Ta strona została uwierzytelniona.


PYTANIE.

Ty kochasz! Chciałbyś jednem wielkiem uściśnieniem
Świat ten cały przytulić do swojego łona,
Natchnąć go myślą boską, nieśmiertelnem tchnieniem,
Powołać znów do życia to, co w nędzy kona.

Chciałbyś mu gwiazdę jasną zapalić na czole,
By gęste mgły rozganiać przed jego obliczem,
A myślom jego skrzydła przyprawić sokole,
A ducha jego wiecznym rozpłomieniać Zniczem.

Za taką miłość twoją wężowemi sploty
Świat twe piersi owinie, da trucizny czarę,
Powlecze ciebie na szczyt posępnej Golgoty
I znów powtórzy straszną, wielką krwi ofiarę.

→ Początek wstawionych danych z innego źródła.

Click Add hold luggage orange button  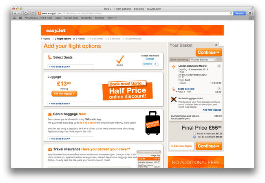point(64,94)
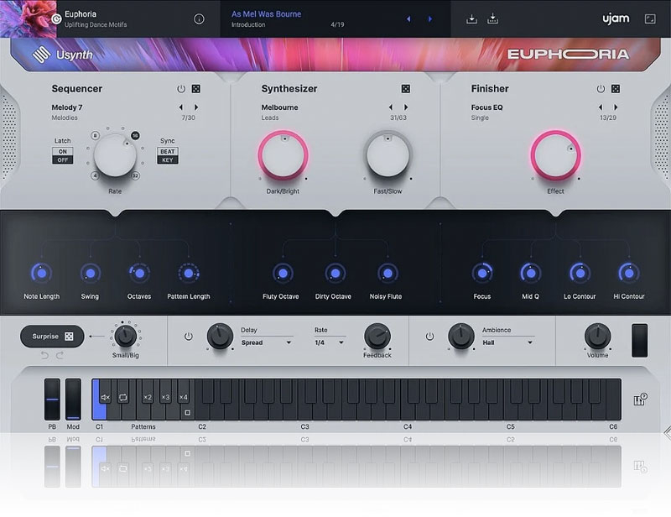Open the keyboard settings icon at far right
The height and width of the screenshot is (517, 671).
(x=642, y=399)
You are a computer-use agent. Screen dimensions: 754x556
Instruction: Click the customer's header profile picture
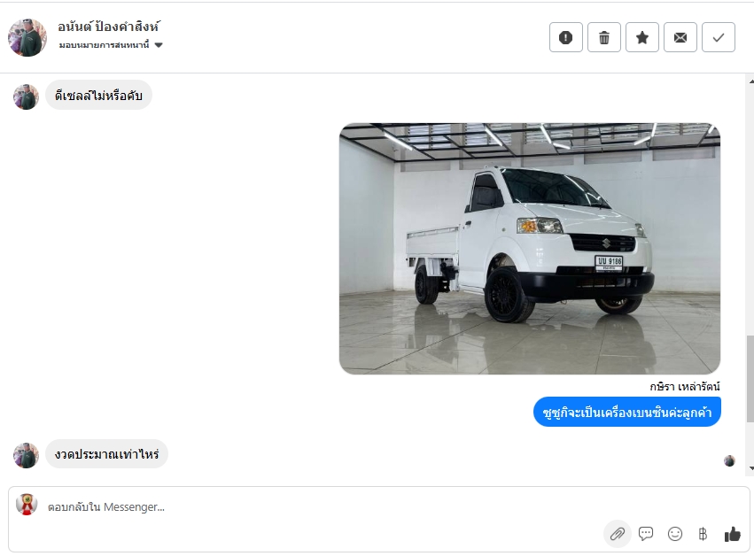point(27,37)
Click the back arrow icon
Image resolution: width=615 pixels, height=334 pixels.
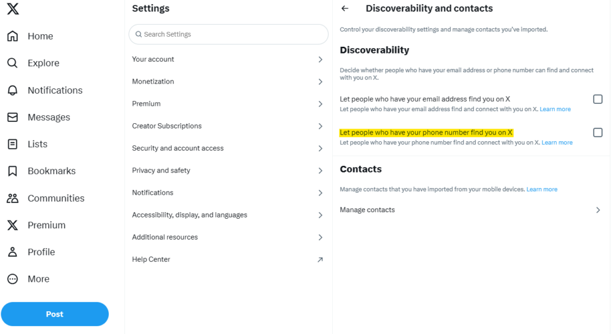[345, 8]
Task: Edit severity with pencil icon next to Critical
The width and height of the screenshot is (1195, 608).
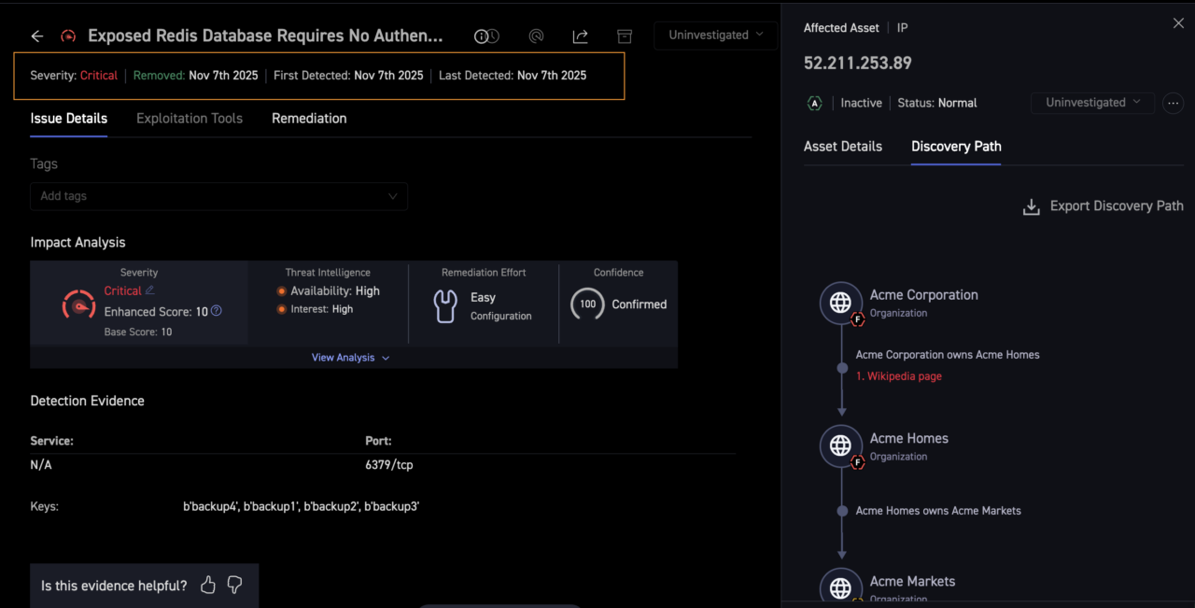Action: pos(149,290)
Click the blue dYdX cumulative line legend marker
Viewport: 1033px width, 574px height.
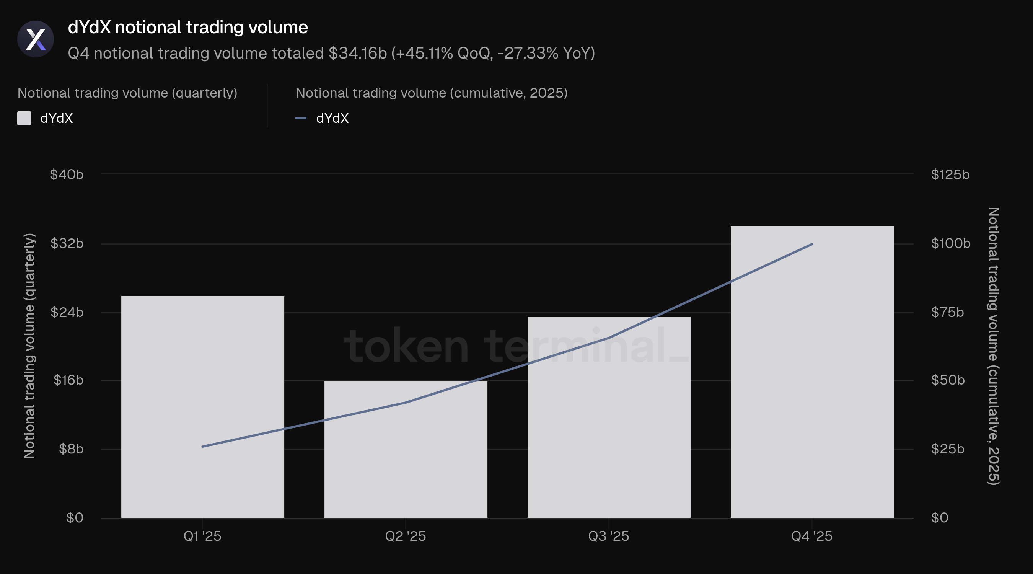pos(301,118)
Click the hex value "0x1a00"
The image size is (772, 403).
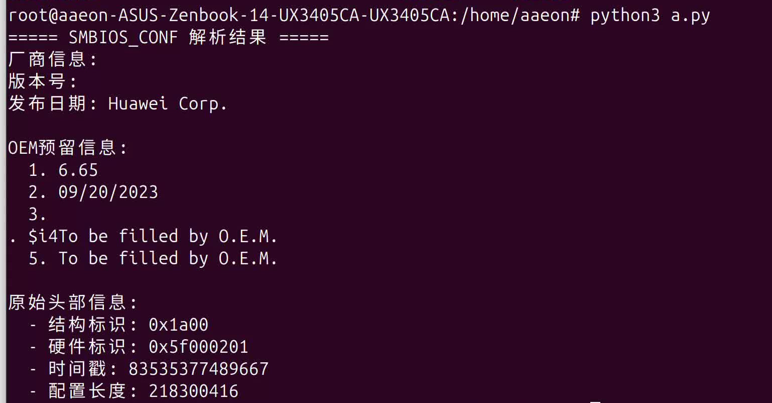(178, 325)
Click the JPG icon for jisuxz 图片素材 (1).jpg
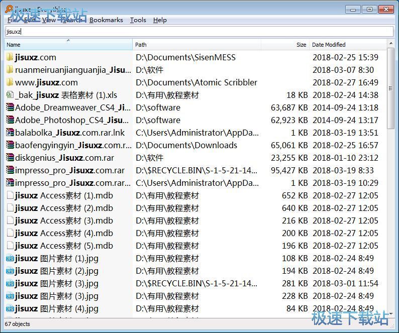Image resolution: width=399 pixels, height=333 pixels. tap(10, 258)
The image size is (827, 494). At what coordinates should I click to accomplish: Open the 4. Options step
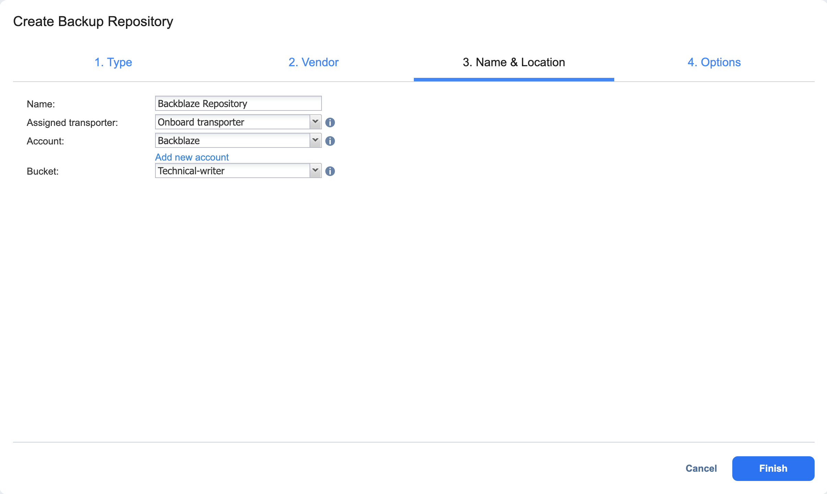tap(714, 62)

I ty skonasz, jak wielcy mężowie konali!
Lecz czy znów istnieć będziesz w nieśmiertelnym bycie,
W świecie gwiazd, słońc, w promiennej wiecznych świateł fali?
Czy znajdziesz tam odrębne, samoistne życie?

Czy duch twój świat ten cały stamtąd ujrzeć zdoła,
Czy w todze sędziów wobec jego czynów stanie,
Jak duch, zakuty w marmur Fidjasza, Anioła,
Jak myśl, co nowe dziejów ogłasza zaranie?